Records provided:
┄┄┄┄┄┄┄┄┄┄

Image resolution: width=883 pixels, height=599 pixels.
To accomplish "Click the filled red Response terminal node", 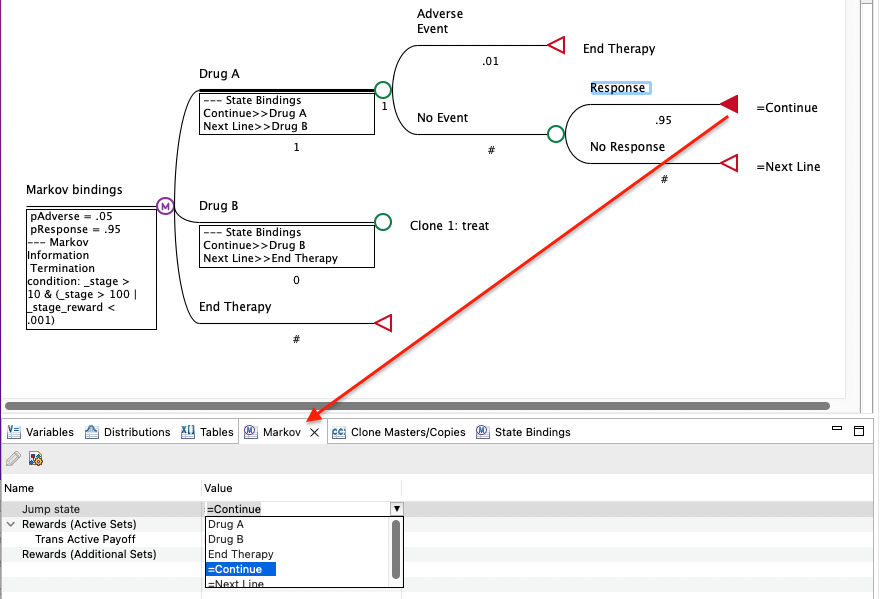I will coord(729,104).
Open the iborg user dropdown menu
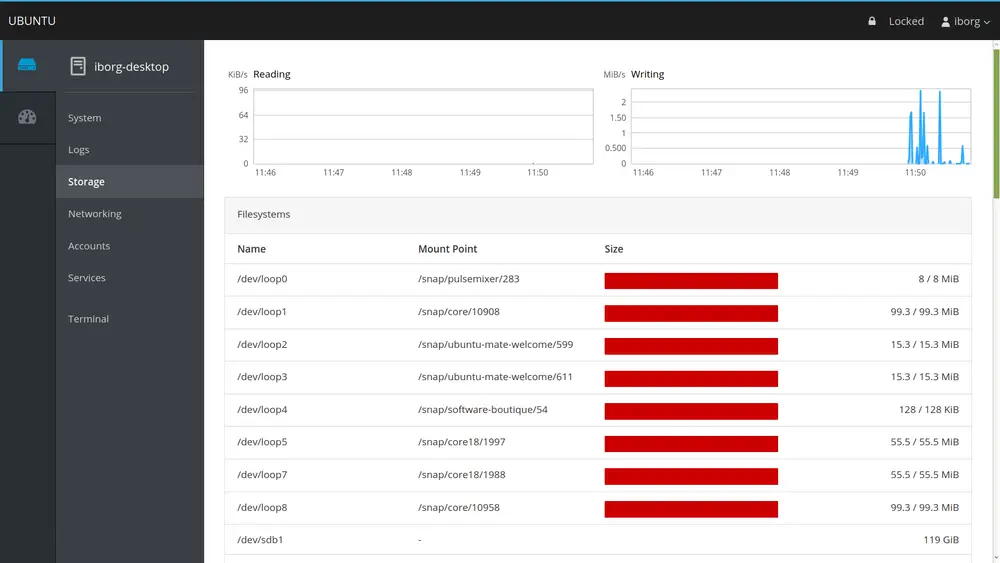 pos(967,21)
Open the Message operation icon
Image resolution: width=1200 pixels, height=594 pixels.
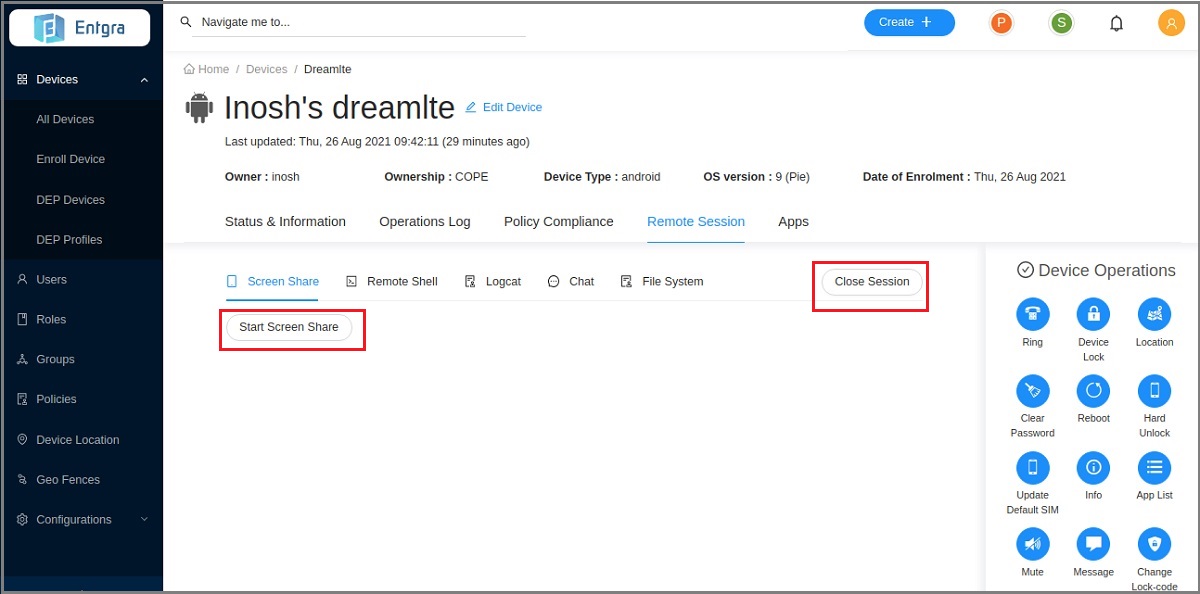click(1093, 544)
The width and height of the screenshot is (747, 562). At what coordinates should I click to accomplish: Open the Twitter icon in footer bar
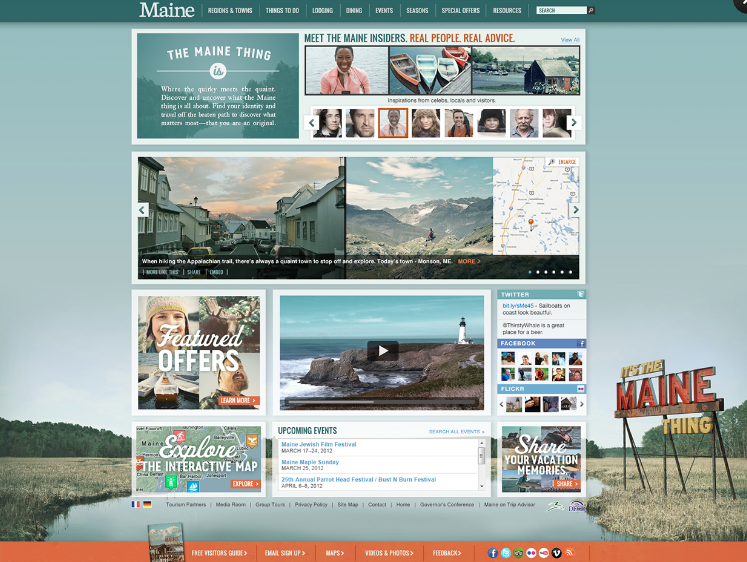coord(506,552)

┄┄┄┄┄┄┄┄┄┄

What you should do: Only the lines from the one that contains "The width and" to the end of the records, inclusive, are to be quoted exactly, with pictures excluded.

Answer to this problem:
The width and height of the screenshot is (747, 562). At what coordinates should I click to accomplish: Open the Twitter icon in footer bar
coord(506,552)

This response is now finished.